Der MV war auch Herausgeber einer Übersetzung des Neuen Testaments. Die Mülheimer Ausgabe des NT erschien erstmals 1914. Die bisher letzte und 9. Auflage erschien 1988. Ein eigenes Liederbuch, der "Pfingstjubel", wurde erstmals 1909 herausgegeben. Die 8. Auflage mit mehr als 700 Liedern erschien 1975.[6]
2009, 100 Jahre nach der Verabschiedung der Berliner Erklärung von 1909, verabschiedete der Mülheimer Verband und der Evangelische Gnadauer Gemeinschaftsverband eine gemeinsame Erklärung zur Berliner Erklärung. Darin heißt es: „Wir erkennen in der ‚Berliner Erklärung‘ wie auch in der Mülheimer Erwiderung ein ernsthaftes geistliches Ringen, in kritischer Zeit Schaden von der Gemeinde Jesu abzuwenden. Diese historischen Dokumente haben jedoch für das gegenwärtige Miteinander von Gnadauer und Mülheimer Verband keine Bedeutung. Wir wissen, dass in der jeweils anderen Bewegung der Geist Jesu Christi wirkt.“
Im April 2013 gab sich der Verband auf seiner Delegiertentagung in Bremen eine neue Rechtsform als eingetragener Verein.[2]
Auf verschiedenen Ebenen pflegt der Mülheimer Verband Beziehungen zu anderen Kirchen.
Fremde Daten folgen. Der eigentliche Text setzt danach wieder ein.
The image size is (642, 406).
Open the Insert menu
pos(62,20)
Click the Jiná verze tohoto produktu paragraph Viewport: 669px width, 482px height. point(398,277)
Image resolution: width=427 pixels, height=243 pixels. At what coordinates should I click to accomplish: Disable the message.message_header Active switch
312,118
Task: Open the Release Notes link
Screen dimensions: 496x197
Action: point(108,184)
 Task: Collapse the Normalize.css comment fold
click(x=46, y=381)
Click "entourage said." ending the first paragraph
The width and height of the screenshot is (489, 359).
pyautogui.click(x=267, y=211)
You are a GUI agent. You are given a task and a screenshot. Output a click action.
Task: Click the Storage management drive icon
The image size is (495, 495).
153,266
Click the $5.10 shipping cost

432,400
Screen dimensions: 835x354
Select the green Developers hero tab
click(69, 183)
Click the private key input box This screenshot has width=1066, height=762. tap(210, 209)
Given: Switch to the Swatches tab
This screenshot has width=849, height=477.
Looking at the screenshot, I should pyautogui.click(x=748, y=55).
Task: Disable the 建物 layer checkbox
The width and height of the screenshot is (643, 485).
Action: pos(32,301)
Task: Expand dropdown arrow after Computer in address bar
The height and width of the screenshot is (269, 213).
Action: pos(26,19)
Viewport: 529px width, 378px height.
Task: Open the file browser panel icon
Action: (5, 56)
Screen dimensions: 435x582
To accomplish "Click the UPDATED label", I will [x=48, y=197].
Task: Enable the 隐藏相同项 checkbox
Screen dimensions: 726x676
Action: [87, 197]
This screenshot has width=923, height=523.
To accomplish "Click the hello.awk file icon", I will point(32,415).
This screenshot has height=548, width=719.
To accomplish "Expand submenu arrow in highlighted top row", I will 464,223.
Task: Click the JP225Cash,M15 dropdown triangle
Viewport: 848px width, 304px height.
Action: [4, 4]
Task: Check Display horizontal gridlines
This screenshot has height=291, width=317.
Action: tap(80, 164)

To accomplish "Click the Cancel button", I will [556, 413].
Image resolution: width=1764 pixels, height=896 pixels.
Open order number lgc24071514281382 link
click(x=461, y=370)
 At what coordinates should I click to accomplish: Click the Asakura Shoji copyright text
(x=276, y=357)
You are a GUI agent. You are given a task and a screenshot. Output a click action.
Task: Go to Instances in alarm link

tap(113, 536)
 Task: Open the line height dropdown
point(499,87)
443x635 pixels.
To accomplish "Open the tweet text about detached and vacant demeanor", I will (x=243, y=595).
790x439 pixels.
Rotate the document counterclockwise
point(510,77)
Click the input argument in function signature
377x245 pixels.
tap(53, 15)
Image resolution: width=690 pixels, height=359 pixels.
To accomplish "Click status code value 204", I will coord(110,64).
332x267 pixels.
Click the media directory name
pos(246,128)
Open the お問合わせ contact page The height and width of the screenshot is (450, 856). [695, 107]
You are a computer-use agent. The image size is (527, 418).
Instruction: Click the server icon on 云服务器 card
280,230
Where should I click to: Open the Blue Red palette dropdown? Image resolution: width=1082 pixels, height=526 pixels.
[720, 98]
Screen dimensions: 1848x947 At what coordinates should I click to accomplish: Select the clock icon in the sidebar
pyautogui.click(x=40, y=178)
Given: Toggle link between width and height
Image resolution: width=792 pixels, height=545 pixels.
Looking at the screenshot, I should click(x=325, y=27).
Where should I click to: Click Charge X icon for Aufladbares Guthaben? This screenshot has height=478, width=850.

Seit 1970 bestand eine Gastmitgliedschaft in der Arbeitsgemeinschaft Christlicher Kirchen in Deutschland (ACK), seit 2009 ist der Mülheimer Verband Vollmitglied der ACK. 1981 wurde der MV Gastmitglied und 1991 als erste Freikirche mit pfingstkirchlichen Wurzeln Vollmitglied in der Vereinigung Evangelischer Freikirchen (VEF).
Die frühere Zugehörigkeit zum Forum Freikirchlicher Pfingstgemeinden (FFP) wurde 2002 vom Mülheimer Verband beendet, einmal um keine Parallelstruktur zur Vereinigung Evangelischer Freikirchen zu fördern, aber auch, weil der Verband sich lehrmäßig nicht als klassische Pfingstkirche begreift.[7]
Die Gemeinden des Mülheimer Verbandes sind der Deutschen Evangelischen Allianz (DEA) eng verbunden. MV-Präses Ekkehart Vetter gehört seit 2004 zum Hauptvorstand der DEA, war ab 2012 Zweiter Vorsitzender und ist seit Januar 2017 Erster Vorsitzender dieses bundesweiten Netzwerks evangelischer Christen.
2015 verabschiedete die Mitgliederversammlung die sogenannte DNA des Mülheimer Verbandes.[8] Dieser Text wurde dem MV-Selbstverständnis hinzugefügt. Darin wird zur Berufung, der Vision, der Glaubenskultur und den Werten der Gläubigen Stellung genommen.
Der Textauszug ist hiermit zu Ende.